__PROBLEM TO WORK ON__.
Reproduce the records below exactly from their first line through the line containing "Given: Click the Globalrechte folder icon", omitting all pictures.

THE DATA Block Start

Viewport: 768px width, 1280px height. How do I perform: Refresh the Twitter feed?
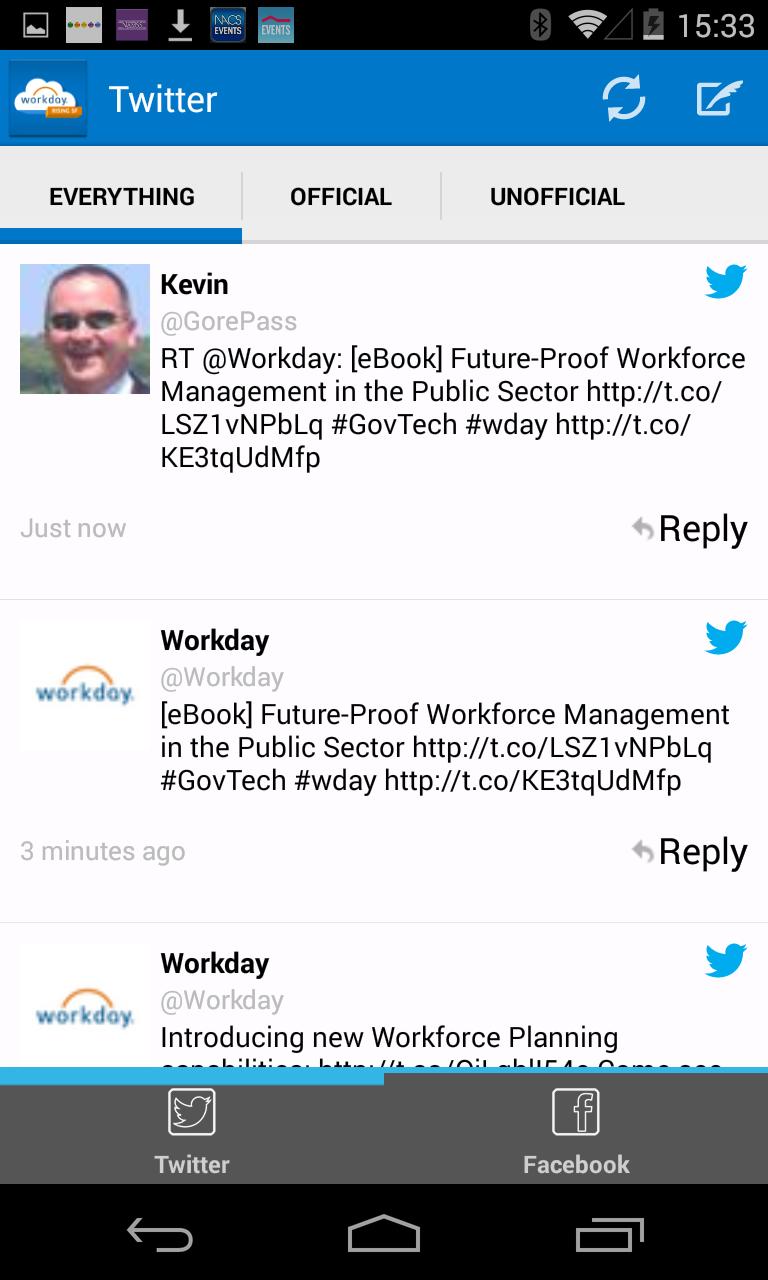622,99
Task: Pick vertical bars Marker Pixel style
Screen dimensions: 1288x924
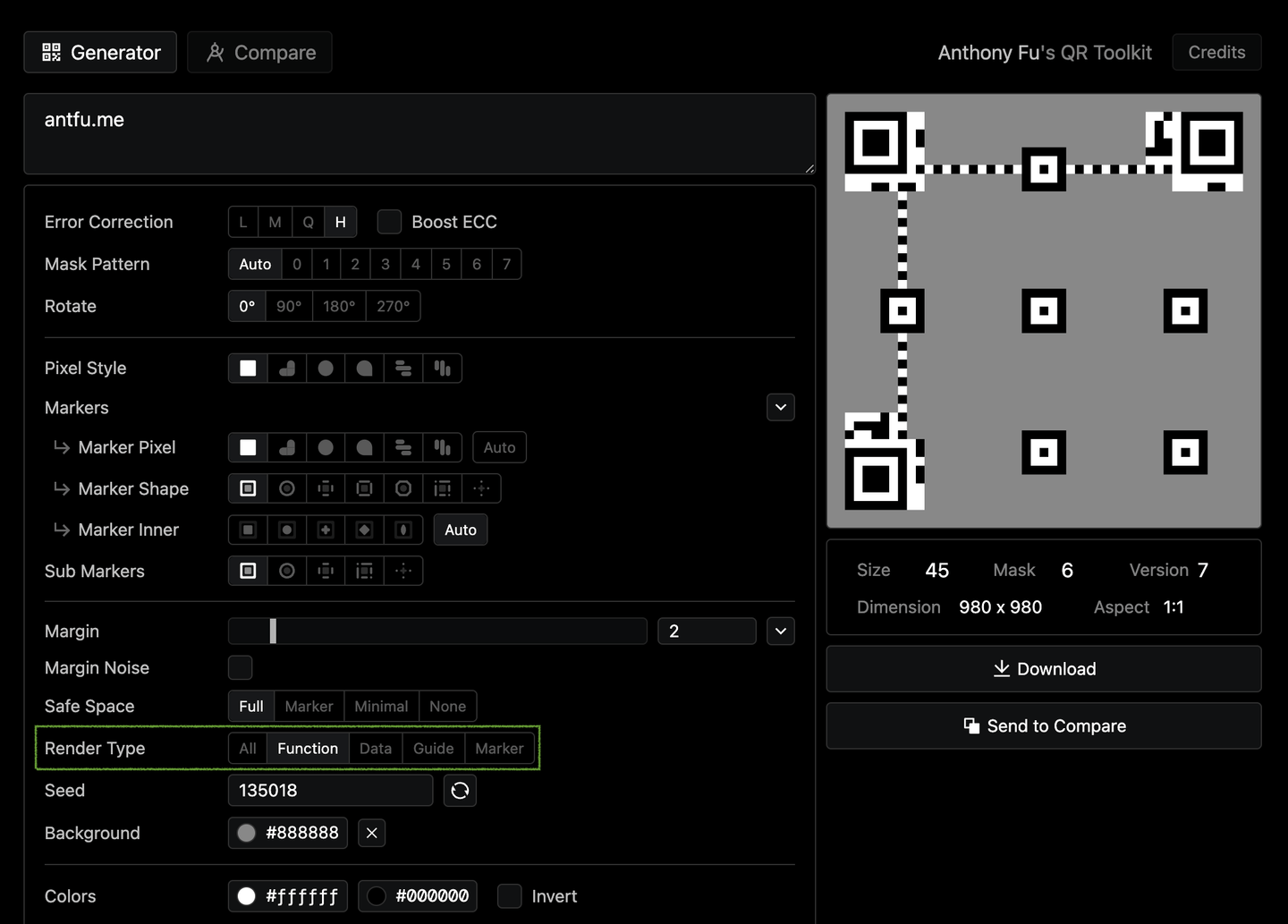Action: pyautogui.click(x=442, y=447)
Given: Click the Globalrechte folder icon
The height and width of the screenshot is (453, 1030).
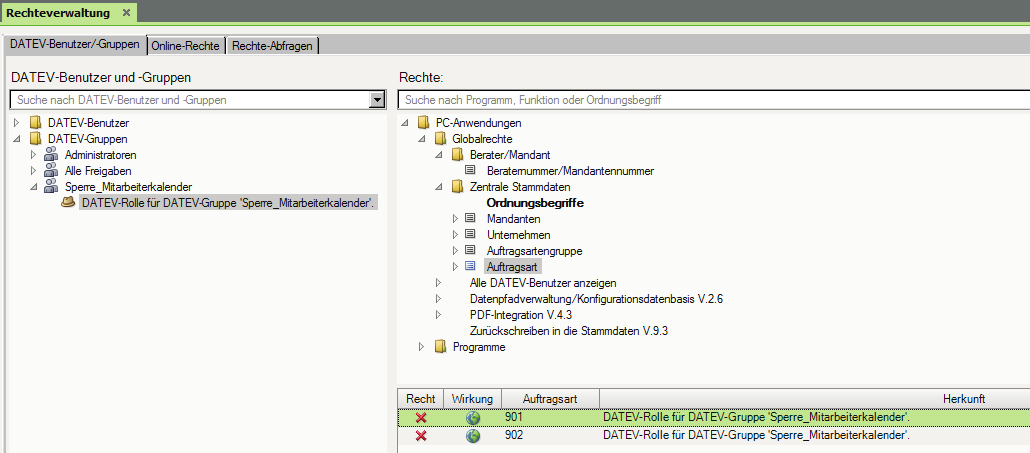Looking at the screenshot, I should [x=440, y=139].
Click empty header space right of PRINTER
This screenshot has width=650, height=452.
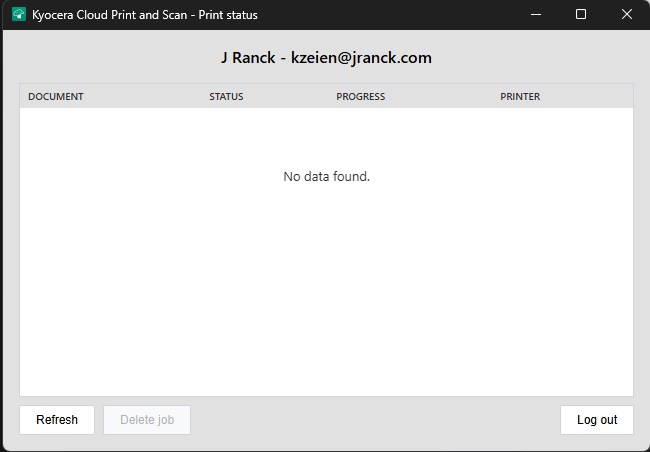(x=590, y=97)
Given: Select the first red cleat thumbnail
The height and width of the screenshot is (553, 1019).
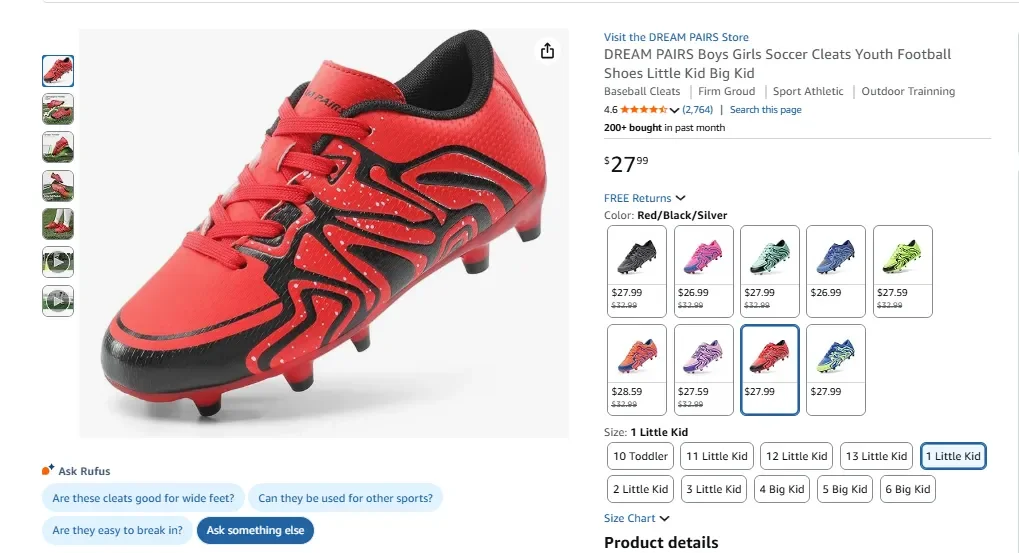Looking at the screenshot, I should click(58, 71).
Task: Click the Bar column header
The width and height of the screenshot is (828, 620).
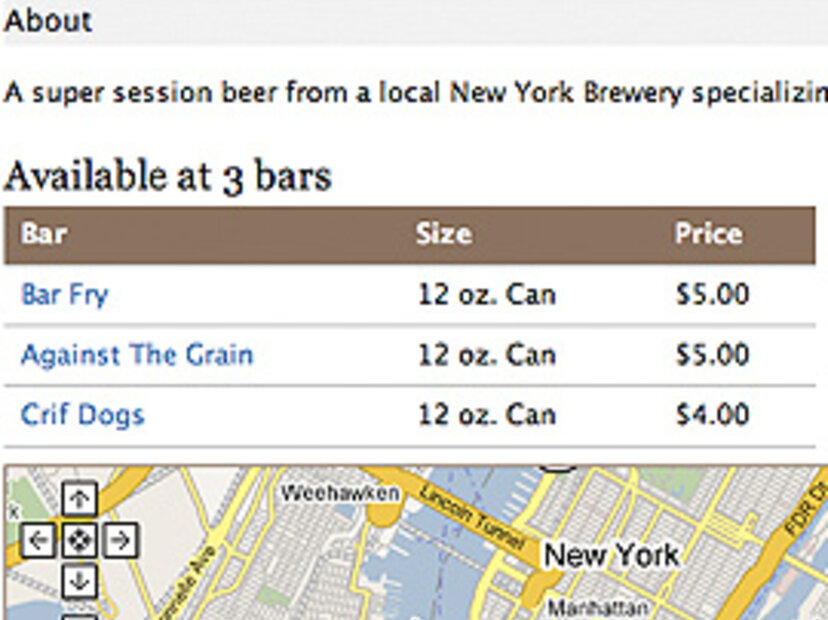Action: click(44, 234)
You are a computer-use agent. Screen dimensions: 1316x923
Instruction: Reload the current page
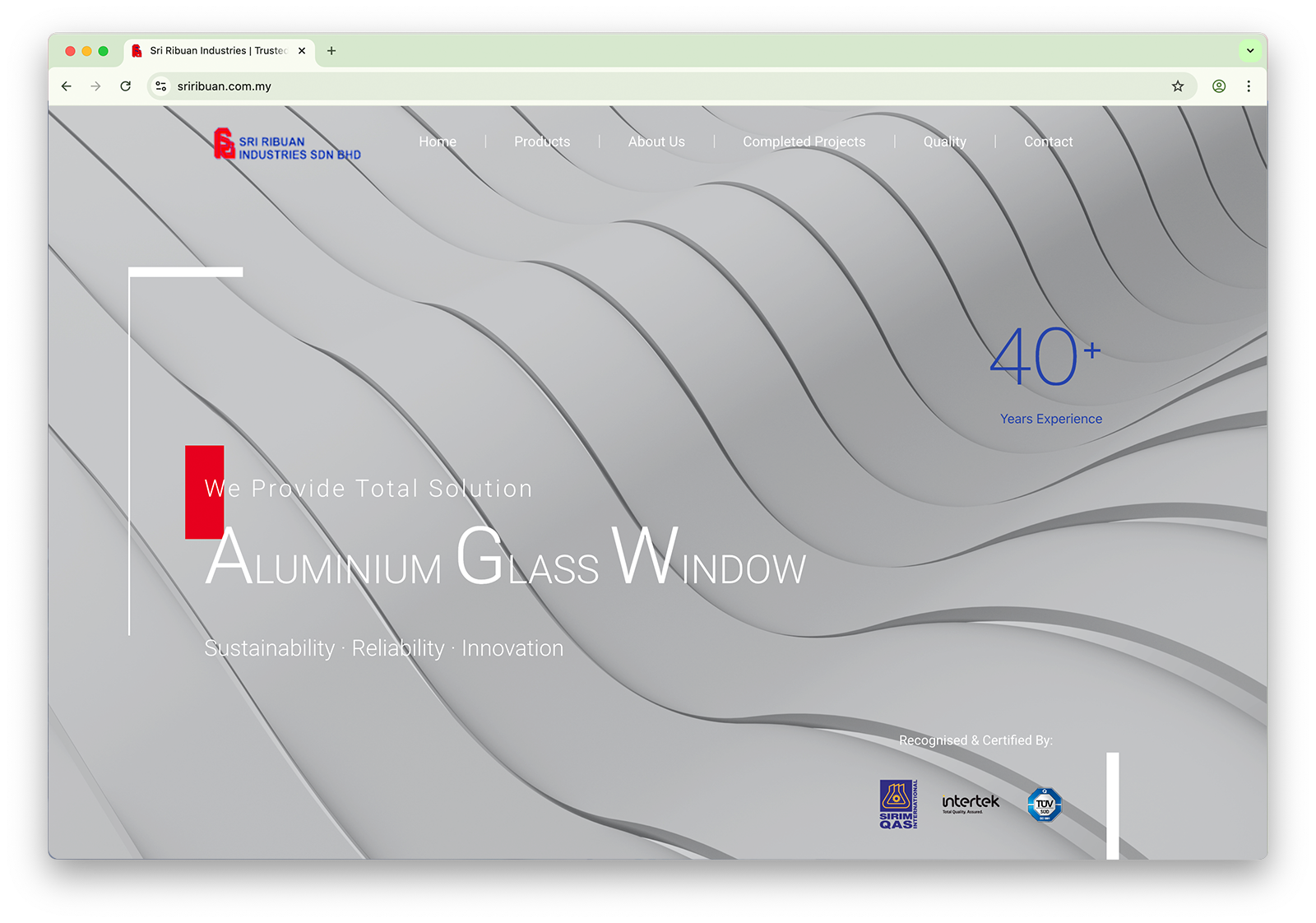point(126,86)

THE DATA Block End

__SOLUTION TO THIS TASK__.
Viewport: 768px width, 1280px height. How do I perform: Refresh the Twitter feed?
622,99
Task: Pick vertical bars Marker Pixel style
Screen dimensions: 1288x924
Action: pyautogui.click(x=442, y=447)
Given: Click the Globalrechte folder icon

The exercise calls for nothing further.